Nine parks and open spaces in Richmond are among the best in Britain - it’s official.

Radnor Gardens and Kneller Gardens, in Twickenham, were today awarded Green Flag status - the reward given to the top parks and open spaces in the country.

The winning parks must meet tough criteria, including cleanliness, safety and community involvement. The two latest green spaces to be rewarded join seven more parks with Green Flag status in the borough.

The borough had no parks with Green Flags in 2005 but in early 2006 a £5m improvement plan began.

The scheme is now complete and Twickenham Green, Hatherop Park, in Hampton, Palewell Common and Fields, in East Sheen. York House Gardens, in Twickenham, Terrace and Buccleuch Gardens, in Richmond, The Kings Field, in Hampton Wick, and Richmond Green now all hold the prestigious award.

Councillor Virginia Morris, Richmond Council cabinet member for environment, said: “Five years ago, our borough didn’t have a single Green Flag; now we have nine and we aim to break into double figures next year.

“This is a great achievement by, and on behalf of, local people.

“Our residents say we have the best parks in London and it is thanks to them and the friends groups who work with council that we have achieved such a fantastic result for the borough.”

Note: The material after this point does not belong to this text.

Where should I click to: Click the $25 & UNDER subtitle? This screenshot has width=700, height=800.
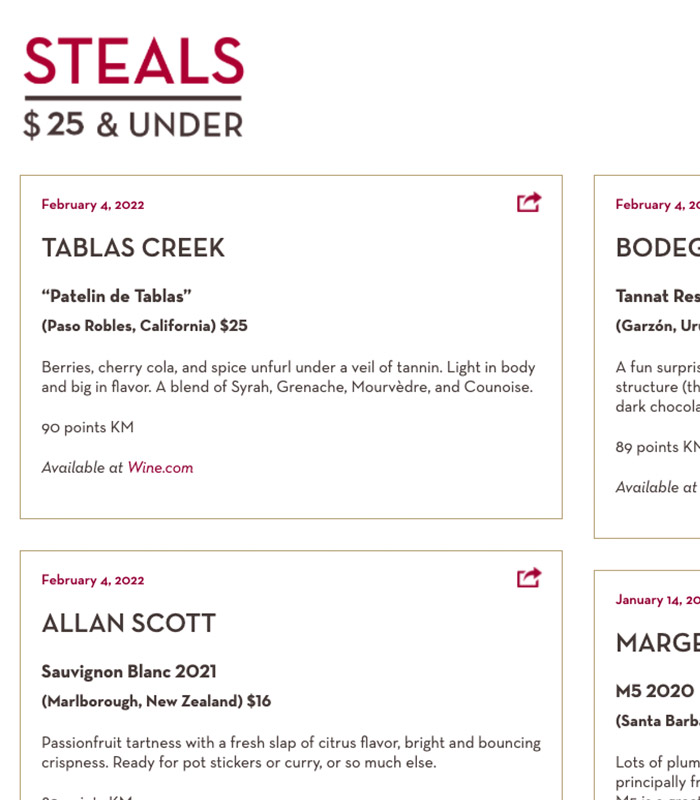click(133, 125)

Council funding has seen a natural play area installed at Kneller Gardens and a complete overhaul of the sports pavilion, while a programme of improvements including widening the footpaths in Radnor Gardens and upgrading park furniture with new bins and benches was due to start this week.

Councillor Martin Elengorn, Richmond Liberal Democrats’ environment spokesman, said: “I am glad our investment in the parks over our time in office has paid off so handsomely in terms of further Green Flag awards.

“I think the new Tory administration needs to make clear what level of investment it intends to put into our parks over the next four years, given the need for financial stringency.”

David Allister, Richmond Council head of parks, confirmed the funding had ended but a new open spaces strategy was being written and it was hoped it would deliver “cost effective ways” to maintain the current standards.